* _Source information_:
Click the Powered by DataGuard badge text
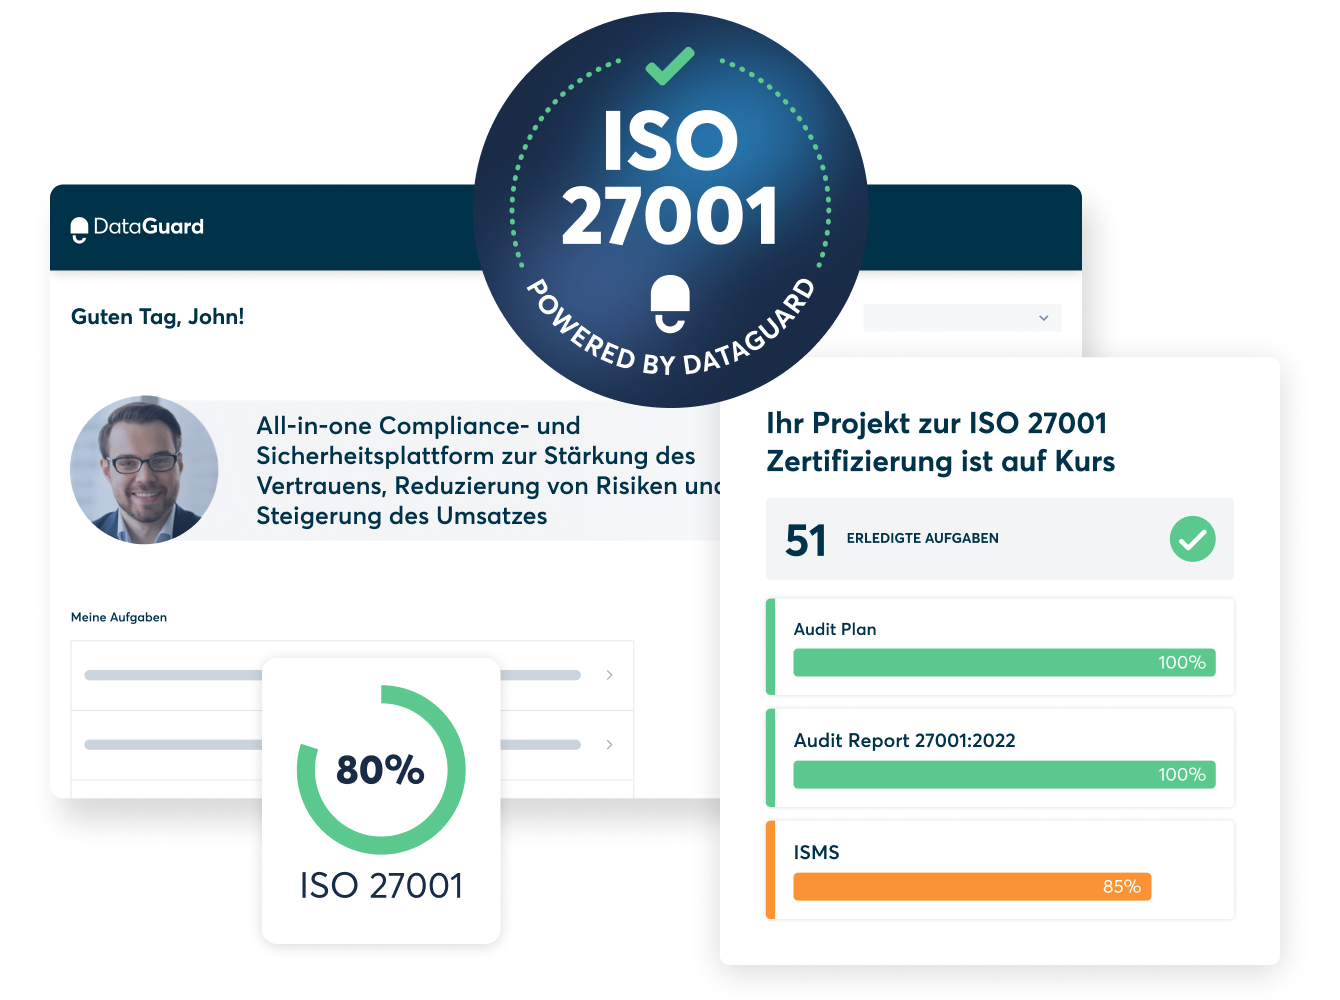This screenshot has width=1340, height=1000. [668, 340]
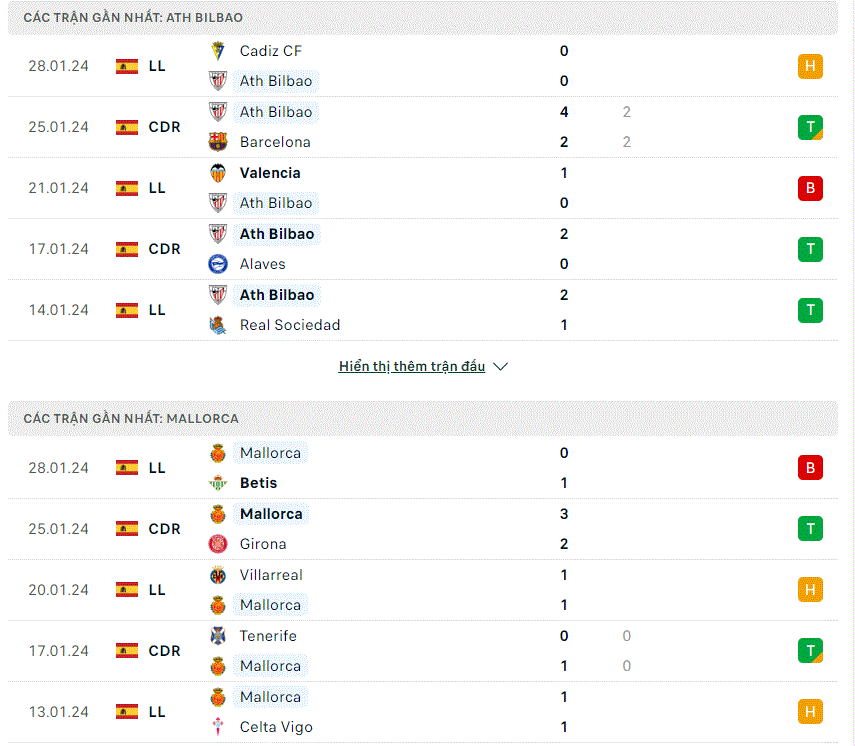This screenshot has width=855, height=746.
Task: Click the Cadiz CF team crest
Action: pyautogui.click(x=218, y=51)
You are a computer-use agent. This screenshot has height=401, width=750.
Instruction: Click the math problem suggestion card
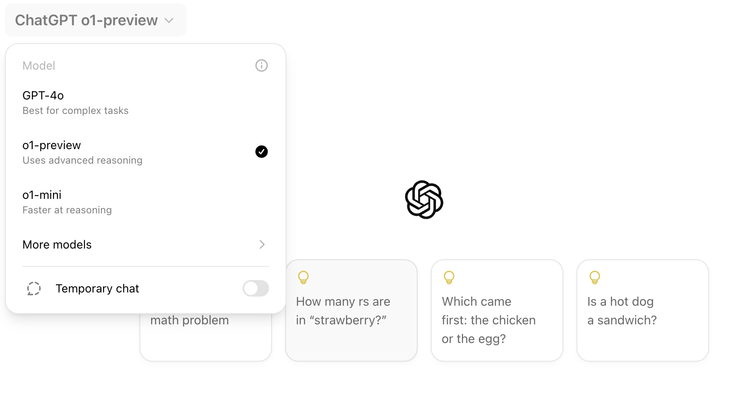point(206,337)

* _Prompt_:
Take the lines from the one holding "Instruction: Click the" through the final line of the listing above and copy them exactly, both ends included, with no pictures.

* _Answer for this exercise_:
Instruction: Click the math problem suggestion card
point(206,337)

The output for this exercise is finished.